------ ENTRIES PROVIDED
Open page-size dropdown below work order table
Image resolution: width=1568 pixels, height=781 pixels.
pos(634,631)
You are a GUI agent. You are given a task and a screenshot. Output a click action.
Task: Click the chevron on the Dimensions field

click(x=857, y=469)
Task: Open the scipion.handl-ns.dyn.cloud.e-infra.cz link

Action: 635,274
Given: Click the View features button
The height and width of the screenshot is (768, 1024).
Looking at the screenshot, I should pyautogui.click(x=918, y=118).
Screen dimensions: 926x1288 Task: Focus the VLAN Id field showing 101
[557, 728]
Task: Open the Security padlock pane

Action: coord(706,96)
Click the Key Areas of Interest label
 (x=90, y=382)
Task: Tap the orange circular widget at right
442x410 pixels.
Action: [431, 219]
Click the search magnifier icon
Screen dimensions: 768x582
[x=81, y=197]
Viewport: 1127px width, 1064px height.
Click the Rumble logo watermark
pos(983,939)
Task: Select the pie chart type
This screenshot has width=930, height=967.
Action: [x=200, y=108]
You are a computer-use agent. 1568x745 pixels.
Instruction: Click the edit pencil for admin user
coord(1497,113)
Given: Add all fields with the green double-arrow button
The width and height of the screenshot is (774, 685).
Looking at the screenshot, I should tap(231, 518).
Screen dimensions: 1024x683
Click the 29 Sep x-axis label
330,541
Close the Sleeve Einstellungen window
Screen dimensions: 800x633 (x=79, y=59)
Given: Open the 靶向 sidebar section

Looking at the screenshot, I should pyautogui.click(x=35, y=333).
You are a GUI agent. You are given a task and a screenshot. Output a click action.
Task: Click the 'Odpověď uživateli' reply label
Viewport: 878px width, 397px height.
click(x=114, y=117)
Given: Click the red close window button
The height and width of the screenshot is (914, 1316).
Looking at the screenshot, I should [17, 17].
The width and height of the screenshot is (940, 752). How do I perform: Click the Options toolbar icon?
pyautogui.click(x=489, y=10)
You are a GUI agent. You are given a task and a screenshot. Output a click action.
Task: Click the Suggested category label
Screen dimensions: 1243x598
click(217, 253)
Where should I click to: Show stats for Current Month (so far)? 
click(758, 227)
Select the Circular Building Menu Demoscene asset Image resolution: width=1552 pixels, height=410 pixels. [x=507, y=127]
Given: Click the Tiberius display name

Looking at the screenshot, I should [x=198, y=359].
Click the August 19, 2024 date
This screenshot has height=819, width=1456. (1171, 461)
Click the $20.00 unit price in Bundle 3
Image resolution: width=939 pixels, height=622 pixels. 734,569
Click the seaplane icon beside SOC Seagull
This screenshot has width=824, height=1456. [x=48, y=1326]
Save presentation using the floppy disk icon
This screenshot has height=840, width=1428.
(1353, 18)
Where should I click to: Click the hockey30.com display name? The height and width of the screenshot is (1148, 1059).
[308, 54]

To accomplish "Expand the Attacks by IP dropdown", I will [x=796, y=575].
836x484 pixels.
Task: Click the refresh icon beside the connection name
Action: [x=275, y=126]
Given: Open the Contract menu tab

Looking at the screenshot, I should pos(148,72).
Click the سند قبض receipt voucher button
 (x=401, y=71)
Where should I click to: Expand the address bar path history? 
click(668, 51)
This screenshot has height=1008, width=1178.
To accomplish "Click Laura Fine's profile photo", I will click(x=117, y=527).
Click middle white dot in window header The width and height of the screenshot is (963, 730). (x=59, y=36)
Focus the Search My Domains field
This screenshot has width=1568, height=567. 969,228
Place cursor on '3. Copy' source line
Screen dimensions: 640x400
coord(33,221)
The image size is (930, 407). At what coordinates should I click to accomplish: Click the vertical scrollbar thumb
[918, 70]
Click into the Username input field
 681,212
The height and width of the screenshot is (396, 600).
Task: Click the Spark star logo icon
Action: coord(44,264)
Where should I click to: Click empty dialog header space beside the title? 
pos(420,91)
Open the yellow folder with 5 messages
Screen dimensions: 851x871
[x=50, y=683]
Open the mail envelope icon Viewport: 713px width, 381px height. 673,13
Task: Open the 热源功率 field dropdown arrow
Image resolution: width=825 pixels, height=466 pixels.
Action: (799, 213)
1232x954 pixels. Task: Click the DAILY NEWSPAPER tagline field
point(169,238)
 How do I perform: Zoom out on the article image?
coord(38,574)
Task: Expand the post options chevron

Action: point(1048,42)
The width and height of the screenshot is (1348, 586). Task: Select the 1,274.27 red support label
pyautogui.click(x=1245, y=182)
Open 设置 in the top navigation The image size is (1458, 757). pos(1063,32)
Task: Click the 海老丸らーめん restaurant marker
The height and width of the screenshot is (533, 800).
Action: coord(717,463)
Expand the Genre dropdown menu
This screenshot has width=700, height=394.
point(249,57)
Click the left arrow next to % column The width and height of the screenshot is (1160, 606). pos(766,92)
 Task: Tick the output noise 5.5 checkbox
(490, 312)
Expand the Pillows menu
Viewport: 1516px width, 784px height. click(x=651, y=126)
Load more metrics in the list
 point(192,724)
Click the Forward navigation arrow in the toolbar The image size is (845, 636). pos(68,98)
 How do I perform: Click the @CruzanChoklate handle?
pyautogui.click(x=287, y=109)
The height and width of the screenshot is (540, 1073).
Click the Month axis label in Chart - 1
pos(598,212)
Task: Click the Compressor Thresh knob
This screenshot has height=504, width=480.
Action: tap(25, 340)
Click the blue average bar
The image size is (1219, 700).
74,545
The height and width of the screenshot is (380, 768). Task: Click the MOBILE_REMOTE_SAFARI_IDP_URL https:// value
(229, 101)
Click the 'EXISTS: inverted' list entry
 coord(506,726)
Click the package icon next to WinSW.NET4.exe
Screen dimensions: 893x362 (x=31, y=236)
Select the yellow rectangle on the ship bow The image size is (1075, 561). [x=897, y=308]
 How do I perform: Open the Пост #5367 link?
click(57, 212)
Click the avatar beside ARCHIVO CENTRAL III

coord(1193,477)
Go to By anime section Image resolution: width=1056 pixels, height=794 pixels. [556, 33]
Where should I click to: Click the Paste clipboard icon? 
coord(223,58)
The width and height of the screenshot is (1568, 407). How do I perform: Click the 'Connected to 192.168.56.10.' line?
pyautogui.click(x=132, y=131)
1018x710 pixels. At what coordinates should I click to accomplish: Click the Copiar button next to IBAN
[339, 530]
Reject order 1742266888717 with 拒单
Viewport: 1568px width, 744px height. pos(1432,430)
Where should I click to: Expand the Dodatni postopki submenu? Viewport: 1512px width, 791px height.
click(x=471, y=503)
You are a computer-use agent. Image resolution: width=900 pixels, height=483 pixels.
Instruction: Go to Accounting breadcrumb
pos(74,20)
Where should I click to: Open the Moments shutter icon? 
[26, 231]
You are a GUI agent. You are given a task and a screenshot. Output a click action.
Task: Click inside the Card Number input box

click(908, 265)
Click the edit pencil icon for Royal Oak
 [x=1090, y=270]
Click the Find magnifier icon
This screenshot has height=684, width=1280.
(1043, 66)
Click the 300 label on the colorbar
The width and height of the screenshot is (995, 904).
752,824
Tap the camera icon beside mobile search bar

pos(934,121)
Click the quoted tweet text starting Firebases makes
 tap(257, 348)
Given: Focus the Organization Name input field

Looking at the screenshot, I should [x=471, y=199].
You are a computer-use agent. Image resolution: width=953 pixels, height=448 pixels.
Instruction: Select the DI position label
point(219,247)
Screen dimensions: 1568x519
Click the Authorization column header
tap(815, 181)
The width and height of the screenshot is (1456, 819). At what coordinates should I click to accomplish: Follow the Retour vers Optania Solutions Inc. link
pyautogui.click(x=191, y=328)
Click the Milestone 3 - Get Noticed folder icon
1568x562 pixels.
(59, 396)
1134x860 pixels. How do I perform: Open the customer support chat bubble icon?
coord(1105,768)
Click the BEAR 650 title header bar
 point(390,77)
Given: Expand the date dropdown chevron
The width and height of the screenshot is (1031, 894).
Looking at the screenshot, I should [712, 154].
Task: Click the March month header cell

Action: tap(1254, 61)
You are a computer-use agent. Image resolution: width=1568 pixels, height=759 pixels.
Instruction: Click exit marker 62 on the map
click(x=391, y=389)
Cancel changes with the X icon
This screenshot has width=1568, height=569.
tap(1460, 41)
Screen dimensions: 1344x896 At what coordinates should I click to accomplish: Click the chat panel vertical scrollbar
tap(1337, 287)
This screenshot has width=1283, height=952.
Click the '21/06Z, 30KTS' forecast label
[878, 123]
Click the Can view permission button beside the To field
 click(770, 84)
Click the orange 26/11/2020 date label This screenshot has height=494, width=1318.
------------
An exact copy of the lines above, from the one containing "Click the quoted" through the one containing "Screen dimensions: 1568x519", is the whole of the answer.

- **ANSWER BELOW**
Click the quoted tweet text starting Firebases makes
 tap(257, 348)
Given: Focus the Organization Name input field

Looking at the screenshot, I should [x=471, y=199].
You are a computer-use agent. Image resolution: width=953 pixels, height=448 pixels.
Instruction: Select the DI position label
point(219,247)
Screen dimensions: 1568x519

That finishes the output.